→ **Instruksi Tugas**: Lanjutkan kesaksian tentang tuntunan Tuhan di bawah ini, dimulai tepat setelah kalimat terakhirnya.

→ **Cuplikan Teks**:
╔══
TUNTUNAN TUHAN SELANJUTNYA
Setelah menerima Yesus, saya selalu rindu untuk menghadiri acara Bible Study pada setiap Jumat malam di gereja. Ada kehausan untuk mengenal Yesus melalui Firman. Memang hidup saya benar-benar berubah. Tiap hari Jumat, saya menghadiri Bible Study dan menyanyi. Lagu kesukaan saya adalah Seek Ye First The Kingdom of God (Matius 6:33, "Tetapi carilah dahulu Kerajaan Allah dan kebenarannya, maka semuanya itu akan ditambahkan kepadamu."). Tanpa saya sadari, ayat ini menjadi prinsip hidup saya sampai hari ini. Kalau hari ini saya ada dan dipercayakan banyak hal, dan Tuhan memelihara serta mencukupkan hidup saya, hal ini membuktikan bahwa Tuhan menuntun hidup saya melalui kebenaran ayat ini. Prinsip tuntunan Tuhan berikutnya adalah karena saya terus setia untuk melakukan perkara kecil (Lukas 16:10, "Barangsiapa setia dalam perkara-perkara kecil, ia setia juga dalam perkara-perkara besar. Dan barangsiapa tidak benar dalam perkara-perkara kecil, ia tidak benar juga dalam perkara-perkara besar.") Waktu itu saya tidak tahu banyak Firman, saya belum dewasa rohani, tetapi saya senantiasa menyediakan diri untuk melakukan hal-hal kecil, seperti bermain gitar (walau saya hanya bisa sedikit-sedikit), mengatur sound, membereskan bangku gereja, menyapu dan mengepel. Semua ini saya lakukan dengan sukacita. Saya setia untuk melakukan apa saja yang diminta untuk saya lakukan. Memang saya adalah jenis orang yang senang melakukan, tipe 'doer'. Tanpa sadar, kesetiaan saya pada perkara-perkara kecil membawa saya kepada perkara-perkara besar. Saya mulai dipercayakan untuk memimpin puji-pujian dan membagikan Firman Tuhan, sampai menjadi ketua kaum muda di sebuah gereja di Sydney. Inilah proses Tuhan sehingga saya bertumbuh.
╚══
→ **Cuplikan Data**:
╔══
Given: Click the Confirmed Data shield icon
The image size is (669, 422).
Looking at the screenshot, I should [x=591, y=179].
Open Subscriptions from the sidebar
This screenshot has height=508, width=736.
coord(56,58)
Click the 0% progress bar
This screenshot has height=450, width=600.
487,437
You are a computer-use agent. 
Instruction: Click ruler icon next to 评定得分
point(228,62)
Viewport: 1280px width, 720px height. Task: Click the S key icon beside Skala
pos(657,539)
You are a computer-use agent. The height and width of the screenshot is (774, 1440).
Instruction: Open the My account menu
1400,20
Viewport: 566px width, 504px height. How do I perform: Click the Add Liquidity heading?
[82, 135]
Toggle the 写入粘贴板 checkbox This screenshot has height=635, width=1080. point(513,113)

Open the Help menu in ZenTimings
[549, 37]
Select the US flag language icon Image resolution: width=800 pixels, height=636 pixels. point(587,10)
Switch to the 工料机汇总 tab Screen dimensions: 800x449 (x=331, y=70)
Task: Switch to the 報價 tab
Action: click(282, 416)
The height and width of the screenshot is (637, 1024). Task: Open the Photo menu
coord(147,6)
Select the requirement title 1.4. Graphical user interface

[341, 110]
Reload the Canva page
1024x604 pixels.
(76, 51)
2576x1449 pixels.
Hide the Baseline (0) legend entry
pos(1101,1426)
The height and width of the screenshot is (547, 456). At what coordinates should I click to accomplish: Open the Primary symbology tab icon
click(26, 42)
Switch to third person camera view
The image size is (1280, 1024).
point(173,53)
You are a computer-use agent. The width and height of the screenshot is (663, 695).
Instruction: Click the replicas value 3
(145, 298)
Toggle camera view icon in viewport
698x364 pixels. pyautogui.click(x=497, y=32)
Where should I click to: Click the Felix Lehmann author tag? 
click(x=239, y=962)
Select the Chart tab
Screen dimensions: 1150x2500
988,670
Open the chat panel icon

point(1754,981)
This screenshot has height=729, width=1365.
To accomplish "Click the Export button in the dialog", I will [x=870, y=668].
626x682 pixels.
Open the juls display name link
╚══
→ **Jawaban Tugas**:
KEMBALI KE JAKARTA
Setelah selesai kuliah pada tahun 1990 di New South Wales University jurusan Civil Engineering (Teknik Sipil), saya kembali ke Jakarta dan bergabung dengan Abbalove Ministries (waktu itu masih disebut gereja Speed) karena saya mengenal penatua waktu mereka datang ke Sydney untuk melayani. Ada pelajaran yang sangat berharga yang saya dapatkan ketika saya hadir di ibadah di Speed Plaza. Selesai ibadah saya duduk di luar, tempat orang-orang berjualan makanan (sekarang samping luar kantin). Saya merasa sendirian, tidak memiliki teman dan hati saya kosong dan kering. Jika ketika di Sydney saya merasa bergairah dan bertumbuh, mengapa sekarang tidak? Saat itulah, Tuhan berbicara dalam hati saya, bahwa sebenarnya hidup saya dibangun di atas pasir, bukan di atas batu karang yang teguh (Matius 7:24-27).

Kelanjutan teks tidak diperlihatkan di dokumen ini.